Conditions of Political Choreography
Center for Contemporary Art (CCA), Tel Aviv (Israel): Nov. 17, 2016 — Jan. 7, 2017 Neuer Berliner Kunstverein (n.b.k.), Berlin (Germany): June 16, 2017 — July 16, 2017
Yochai Avrahami, Yael Bartana, Noam Enbar / Yonatan Levy, Christian Falsnaes, Ohad Fishof / Noz Zuk, Michal Helfman, Adam Linder, Antje Majewski, Markus Miessen, Ohad Meromi, Susanne M. Winterling, et al.
Marius Babias (Director, n.b.k.), Sergio Edelsztein (Director, CCA), Sophie Goltz (Curator, n.b.k.), Chen Tamir (Curator, CCA)

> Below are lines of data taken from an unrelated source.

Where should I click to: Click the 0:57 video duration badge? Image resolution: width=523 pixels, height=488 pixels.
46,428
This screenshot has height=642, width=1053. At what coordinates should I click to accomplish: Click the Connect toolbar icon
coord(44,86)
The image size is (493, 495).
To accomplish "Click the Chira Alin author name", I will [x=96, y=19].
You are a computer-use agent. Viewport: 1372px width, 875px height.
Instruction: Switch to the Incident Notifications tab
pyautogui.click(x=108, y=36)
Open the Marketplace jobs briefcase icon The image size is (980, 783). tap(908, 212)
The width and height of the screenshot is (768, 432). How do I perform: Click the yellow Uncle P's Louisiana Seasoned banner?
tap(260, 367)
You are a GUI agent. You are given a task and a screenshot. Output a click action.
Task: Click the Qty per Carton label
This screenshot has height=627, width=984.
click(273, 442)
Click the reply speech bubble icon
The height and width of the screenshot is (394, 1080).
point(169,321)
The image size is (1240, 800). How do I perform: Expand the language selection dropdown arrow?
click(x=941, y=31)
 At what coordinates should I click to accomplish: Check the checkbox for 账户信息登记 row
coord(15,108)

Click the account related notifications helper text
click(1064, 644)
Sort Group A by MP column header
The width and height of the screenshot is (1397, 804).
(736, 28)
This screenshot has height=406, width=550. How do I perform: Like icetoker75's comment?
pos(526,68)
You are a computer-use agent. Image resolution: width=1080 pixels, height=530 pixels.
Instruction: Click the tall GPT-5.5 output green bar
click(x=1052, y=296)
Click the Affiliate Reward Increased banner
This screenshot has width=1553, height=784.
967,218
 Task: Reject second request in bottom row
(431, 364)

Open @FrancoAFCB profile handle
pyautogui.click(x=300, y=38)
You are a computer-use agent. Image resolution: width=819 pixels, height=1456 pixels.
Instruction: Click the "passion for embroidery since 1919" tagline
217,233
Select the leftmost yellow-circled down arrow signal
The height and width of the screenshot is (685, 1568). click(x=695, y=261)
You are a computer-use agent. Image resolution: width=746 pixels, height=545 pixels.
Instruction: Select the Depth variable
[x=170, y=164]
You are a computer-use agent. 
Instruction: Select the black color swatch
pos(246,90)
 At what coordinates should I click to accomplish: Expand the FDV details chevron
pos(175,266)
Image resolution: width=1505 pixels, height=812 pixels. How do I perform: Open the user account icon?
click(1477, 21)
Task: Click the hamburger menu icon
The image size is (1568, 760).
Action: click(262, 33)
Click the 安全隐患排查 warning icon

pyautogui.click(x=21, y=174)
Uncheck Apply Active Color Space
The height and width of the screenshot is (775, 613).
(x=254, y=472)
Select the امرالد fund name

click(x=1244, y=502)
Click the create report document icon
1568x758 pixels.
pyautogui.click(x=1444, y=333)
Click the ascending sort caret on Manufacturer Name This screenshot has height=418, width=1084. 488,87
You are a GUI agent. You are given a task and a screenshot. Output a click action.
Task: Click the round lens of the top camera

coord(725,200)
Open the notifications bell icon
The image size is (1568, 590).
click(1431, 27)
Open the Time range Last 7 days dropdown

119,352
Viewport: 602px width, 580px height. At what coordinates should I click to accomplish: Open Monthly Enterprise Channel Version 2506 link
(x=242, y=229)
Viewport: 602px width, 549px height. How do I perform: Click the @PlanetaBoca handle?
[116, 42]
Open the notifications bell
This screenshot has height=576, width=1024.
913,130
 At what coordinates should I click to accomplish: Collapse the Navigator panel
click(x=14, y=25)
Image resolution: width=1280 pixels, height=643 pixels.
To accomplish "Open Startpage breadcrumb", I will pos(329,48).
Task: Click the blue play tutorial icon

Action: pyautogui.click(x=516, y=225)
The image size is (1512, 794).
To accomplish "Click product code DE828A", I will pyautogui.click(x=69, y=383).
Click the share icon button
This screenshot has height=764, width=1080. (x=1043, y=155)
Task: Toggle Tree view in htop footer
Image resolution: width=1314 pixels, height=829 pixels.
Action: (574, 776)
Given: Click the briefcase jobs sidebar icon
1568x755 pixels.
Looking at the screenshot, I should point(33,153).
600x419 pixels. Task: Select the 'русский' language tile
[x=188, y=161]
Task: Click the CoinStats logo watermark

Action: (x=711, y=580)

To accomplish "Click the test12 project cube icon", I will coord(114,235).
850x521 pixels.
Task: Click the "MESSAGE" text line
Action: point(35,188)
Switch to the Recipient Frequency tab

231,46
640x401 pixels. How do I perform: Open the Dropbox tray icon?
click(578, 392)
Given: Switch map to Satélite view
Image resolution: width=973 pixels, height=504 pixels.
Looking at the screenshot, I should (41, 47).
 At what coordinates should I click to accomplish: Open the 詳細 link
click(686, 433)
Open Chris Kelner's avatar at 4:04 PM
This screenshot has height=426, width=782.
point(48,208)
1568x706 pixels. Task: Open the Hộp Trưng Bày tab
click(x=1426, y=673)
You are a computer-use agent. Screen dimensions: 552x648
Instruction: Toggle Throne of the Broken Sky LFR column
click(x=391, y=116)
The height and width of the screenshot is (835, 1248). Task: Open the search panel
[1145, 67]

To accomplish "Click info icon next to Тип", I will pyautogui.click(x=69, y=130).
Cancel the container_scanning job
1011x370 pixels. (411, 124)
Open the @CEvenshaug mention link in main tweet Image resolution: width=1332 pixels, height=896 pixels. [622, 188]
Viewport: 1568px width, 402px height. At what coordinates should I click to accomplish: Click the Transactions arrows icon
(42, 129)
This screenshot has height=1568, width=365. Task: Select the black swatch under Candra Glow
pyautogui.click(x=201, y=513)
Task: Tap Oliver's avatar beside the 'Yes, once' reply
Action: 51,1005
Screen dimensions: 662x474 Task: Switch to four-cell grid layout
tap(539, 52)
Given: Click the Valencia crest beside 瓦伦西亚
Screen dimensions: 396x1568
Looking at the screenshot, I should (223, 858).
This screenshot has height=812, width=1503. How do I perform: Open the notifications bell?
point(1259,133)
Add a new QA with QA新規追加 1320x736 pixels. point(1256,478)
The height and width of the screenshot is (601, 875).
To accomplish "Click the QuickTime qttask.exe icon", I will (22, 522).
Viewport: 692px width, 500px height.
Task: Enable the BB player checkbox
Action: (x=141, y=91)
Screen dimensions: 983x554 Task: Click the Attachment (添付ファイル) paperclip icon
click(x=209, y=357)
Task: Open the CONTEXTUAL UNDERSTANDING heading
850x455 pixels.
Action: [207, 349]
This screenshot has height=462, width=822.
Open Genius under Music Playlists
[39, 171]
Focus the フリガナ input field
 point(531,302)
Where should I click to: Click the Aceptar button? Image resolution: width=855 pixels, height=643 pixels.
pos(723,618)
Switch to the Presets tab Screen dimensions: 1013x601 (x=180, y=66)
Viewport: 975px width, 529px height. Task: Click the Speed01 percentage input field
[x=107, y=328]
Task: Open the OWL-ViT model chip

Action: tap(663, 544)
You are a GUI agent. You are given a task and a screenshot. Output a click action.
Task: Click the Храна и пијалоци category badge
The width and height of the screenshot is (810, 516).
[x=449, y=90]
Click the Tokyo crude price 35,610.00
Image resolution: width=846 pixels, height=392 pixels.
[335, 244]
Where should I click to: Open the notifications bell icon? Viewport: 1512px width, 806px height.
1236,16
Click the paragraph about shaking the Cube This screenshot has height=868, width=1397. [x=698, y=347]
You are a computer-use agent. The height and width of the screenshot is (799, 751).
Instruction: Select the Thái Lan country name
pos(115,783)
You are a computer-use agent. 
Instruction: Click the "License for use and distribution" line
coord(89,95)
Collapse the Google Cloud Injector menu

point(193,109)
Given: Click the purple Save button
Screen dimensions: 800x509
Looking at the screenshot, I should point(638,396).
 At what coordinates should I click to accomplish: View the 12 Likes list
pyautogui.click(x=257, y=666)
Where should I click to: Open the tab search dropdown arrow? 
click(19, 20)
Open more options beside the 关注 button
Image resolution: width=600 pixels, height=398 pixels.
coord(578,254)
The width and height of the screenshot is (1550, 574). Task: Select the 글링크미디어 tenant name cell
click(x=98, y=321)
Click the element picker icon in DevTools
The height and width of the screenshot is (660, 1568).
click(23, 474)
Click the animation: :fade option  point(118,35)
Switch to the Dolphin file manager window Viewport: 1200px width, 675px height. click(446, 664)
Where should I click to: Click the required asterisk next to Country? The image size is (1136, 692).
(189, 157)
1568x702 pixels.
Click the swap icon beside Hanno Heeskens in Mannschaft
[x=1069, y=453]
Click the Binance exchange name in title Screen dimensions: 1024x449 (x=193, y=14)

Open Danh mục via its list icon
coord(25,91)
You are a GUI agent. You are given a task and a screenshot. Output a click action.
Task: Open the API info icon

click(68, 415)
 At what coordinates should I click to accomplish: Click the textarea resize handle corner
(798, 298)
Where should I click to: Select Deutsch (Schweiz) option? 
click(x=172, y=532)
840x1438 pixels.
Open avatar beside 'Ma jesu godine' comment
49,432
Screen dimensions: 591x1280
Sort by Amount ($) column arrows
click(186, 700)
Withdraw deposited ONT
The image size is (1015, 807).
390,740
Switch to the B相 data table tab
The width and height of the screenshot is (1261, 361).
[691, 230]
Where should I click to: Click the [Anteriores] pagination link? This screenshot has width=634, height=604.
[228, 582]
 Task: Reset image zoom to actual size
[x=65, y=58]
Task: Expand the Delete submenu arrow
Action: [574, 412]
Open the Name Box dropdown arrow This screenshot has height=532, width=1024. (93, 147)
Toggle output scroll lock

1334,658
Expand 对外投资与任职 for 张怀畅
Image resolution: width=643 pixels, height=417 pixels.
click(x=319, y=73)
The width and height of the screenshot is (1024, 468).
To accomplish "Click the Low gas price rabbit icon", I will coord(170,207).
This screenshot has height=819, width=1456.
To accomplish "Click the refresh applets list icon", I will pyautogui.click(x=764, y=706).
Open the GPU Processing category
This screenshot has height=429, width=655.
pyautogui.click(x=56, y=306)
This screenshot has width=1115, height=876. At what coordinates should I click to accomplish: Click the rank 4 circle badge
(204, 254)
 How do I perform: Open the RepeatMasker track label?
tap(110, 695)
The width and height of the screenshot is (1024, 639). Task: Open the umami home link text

The Neuer Berliner Kunstverein (n.b.k.) and the Center for Contemporary Art (CCA) will present a project in two parts titled “The Conditions of Political Choreography.” The first iteration will take place at the CCA in the fall of 2016 for which Berlin-based architect Markus Miessen will transform the galleries and the second iteration will take place at the n.b.k. in Berlin in summer 2017 in a space created by New York based artist Ohad Meromi.
This project pushes both formal and political boundaries through experimental works by internationally renowned artists, performers, theatre-makers, and dancers, who have been invited to respond to each institution and its social-political context. Departing from the bi-national approach normally associated with German-Israeli relationships, this project aims to move beyond the familiar discourse of victim/victimizer stemming from the Holocaust that underlines all German-Israeli exchange. While the Holocaust is certainly one starting point, the exhibition seeks to form a sense of history in the face of Europe-fatigue and increasing racism in democratic societies. Informed by global migration, the project embraces multiple perspectives, and looks to generate transnational memory in line with the 21st century.
The works in “Conditions of Political Choreography” raise questions about the limits of belonging, artistic disciplines, and imposed structures. In parallel to rethinking context, the project challenges artists to use
this framework to push against the constraints of architecture and the performative platform and in the process ask questions such as: What is the difference between being hosted (in a space, in a country) and being contained? When does the freedom to collaborate become an obligation to do so? What are the responsibilities that come with power?